═══ Исходный текст
Читаем Гоголь: Творческий путь полностью

Даже самая манера речи Товстогубов «старосветская». Пульхерия Ивановна и Афанасий Иванович нередко употребляют старинные выражения и слова, перемешивая их с украинским просторечием, придающим патриархальный оттенок их языку: «тендитный», «киселику», «пистоли», «камора», «добре» и т. п. Однако эти украинизмы лишь слегка вкраплены в текст, не загромождают речи, в то же время оттеняя ее простой патриархальный колорит.

Гоголь понимает всю бессмысленность существования своих героев, их историческую обреченность, но в то же время сочувствует этой простоте и добродушию, которые противостояли враждебному самому автору миру корысти и чинов. В нравственной чистоте и естественности «старосветских помещиков», по мнению Гоголя, сохранились положительные начала, исчезающие в условиях современной действительности. Этим и определяется сочетание в повести идиллии и сатиры, сочувствие автора мирной и чистой жизни Афанасия Ивановича и Пульхерии Ивановны и в то же время понимание обреченности и ущербности их растительного существования.
══════
═══ Данные
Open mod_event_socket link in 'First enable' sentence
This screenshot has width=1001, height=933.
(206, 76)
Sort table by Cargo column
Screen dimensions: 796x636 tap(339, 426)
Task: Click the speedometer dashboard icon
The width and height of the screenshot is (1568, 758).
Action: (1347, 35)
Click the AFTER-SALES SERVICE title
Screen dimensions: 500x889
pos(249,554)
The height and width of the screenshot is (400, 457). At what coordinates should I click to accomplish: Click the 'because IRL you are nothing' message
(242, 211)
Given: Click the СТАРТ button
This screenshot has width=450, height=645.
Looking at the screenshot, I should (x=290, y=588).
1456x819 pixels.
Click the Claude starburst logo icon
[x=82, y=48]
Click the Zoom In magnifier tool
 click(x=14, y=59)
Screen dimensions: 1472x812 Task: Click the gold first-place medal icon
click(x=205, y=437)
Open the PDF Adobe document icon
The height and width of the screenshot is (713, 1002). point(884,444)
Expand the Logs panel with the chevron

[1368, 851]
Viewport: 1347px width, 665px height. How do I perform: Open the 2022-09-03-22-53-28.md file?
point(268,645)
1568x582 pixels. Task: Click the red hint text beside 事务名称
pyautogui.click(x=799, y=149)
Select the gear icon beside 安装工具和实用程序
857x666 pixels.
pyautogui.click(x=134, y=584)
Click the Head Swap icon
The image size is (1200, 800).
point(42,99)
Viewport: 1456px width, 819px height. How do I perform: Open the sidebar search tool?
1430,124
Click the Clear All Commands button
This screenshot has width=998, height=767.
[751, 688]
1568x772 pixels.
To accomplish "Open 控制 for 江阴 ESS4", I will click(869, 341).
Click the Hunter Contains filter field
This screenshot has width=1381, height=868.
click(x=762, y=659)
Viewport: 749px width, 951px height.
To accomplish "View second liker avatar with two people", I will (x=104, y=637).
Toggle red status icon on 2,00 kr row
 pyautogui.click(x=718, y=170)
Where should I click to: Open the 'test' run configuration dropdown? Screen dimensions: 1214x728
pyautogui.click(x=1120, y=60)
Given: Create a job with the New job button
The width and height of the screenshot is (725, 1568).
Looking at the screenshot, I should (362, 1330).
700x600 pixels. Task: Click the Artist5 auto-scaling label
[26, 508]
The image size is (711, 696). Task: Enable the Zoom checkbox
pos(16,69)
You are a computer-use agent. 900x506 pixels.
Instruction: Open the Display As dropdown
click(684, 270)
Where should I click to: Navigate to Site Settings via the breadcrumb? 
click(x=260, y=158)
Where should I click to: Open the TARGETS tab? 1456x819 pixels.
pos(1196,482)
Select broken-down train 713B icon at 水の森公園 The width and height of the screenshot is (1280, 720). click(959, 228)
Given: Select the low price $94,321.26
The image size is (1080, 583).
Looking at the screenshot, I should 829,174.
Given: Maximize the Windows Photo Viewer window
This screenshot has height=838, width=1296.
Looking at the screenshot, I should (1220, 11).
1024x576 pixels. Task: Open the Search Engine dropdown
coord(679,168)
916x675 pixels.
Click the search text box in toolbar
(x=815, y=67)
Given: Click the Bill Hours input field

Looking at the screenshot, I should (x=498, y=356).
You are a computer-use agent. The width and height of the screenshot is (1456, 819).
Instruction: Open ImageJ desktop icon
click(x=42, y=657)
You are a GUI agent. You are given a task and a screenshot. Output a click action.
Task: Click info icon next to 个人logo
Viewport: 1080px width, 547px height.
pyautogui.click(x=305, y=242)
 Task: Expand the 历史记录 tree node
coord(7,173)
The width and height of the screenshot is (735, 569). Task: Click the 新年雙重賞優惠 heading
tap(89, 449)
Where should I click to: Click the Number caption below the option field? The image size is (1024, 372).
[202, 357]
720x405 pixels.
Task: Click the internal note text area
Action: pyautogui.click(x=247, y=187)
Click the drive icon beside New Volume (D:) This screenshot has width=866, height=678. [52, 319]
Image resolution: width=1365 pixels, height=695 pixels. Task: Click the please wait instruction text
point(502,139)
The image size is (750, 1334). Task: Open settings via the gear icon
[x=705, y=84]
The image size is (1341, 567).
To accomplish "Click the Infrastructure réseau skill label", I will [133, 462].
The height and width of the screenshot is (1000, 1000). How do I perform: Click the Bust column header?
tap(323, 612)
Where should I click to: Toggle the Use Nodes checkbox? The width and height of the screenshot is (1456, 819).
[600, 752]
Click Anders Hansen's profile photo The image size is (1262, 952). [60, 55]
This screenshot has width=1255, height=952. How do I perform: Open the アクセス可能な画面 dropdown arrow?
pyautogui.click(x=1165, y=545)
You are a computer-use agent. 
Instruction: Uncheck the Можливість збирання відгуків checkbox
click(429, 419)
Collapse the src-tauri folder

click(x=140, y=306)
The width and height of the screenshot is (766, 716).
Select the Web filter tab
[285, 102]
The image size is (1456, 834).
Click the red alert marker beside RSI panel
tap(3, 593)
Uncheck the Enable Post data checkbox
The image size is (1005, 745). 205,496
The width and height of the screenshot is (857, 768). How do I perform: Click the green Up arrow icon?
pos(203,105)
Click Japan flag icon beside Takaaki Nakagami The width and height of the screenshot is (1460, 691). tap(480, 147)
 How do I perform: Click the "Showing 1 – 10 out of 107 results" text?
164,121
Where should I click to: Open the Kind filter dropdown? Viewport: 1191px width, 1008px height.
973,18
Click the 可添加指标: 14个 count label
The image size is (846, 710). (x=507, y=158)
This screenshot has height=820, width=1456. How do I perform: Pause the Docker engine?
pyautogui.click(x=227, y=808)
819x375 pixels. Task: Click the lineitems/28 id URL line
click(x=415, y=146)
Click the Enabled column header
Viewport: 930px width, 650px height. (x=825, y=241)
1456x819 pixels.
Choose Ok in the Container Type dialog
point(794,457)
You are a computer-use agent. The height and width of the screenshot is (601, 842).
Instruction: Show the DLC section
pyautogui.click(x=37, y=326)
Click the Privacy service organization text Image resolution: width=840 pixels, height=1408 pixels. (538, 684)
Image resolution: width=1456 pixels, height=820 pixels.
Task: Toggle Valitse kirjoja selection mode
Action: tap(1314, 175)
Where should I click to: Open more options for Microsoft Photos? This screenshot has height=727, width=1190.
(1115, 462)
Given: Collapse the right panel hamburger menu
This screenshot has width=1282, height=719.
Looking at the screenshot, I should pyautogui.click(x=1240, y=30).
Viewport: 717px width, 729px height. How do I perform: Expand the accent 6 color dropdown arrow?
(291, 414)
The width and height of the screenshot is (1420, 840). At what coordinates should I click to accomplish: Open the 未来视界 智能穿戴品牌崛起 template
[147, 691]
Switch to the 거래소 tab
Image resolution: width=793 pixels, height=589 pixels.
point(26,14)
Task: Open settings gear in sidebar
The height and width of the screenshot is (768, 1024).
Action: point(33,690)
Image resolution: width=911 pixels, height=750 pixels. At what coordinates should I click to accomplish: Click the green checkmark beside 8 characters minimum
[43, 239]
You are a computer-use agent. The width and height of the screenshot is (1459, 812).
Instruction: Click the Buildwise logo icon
══════
### Задание
Что, согласно тексту о творческом пути Гоголя, по мнению писателя сохранилось в нравственной чистоте и естественности «старосветских помещиков»? Записи здесь никакой роли не играют.

### Результат
Положительные начала, исчезающие в условиях современной действительности.